##### DATA SHOWN

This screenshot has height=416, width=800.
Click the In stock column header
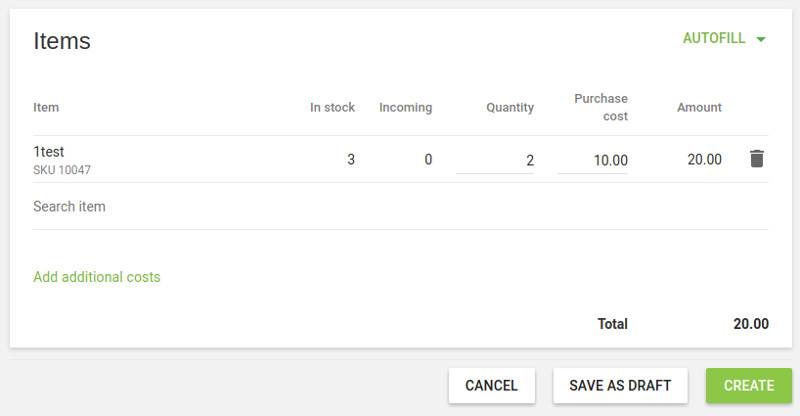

##########
##### DATA SHOWN

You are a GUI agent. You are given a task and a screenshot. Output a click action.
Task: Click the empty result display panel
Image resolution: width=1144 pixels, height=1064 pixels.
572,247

##########

#### WORK TO DO:
In the material, starting at the line that contains "This screenshot has height=416, width=800." and ending at the line that contains "Click the In stock column header", change "In stock" to "Out of stock" and keep all else unchanged. Give back only those lines.

#### FINAL ANSWER:
This screenshot has height=416, width=800.
Click the Out of stock column header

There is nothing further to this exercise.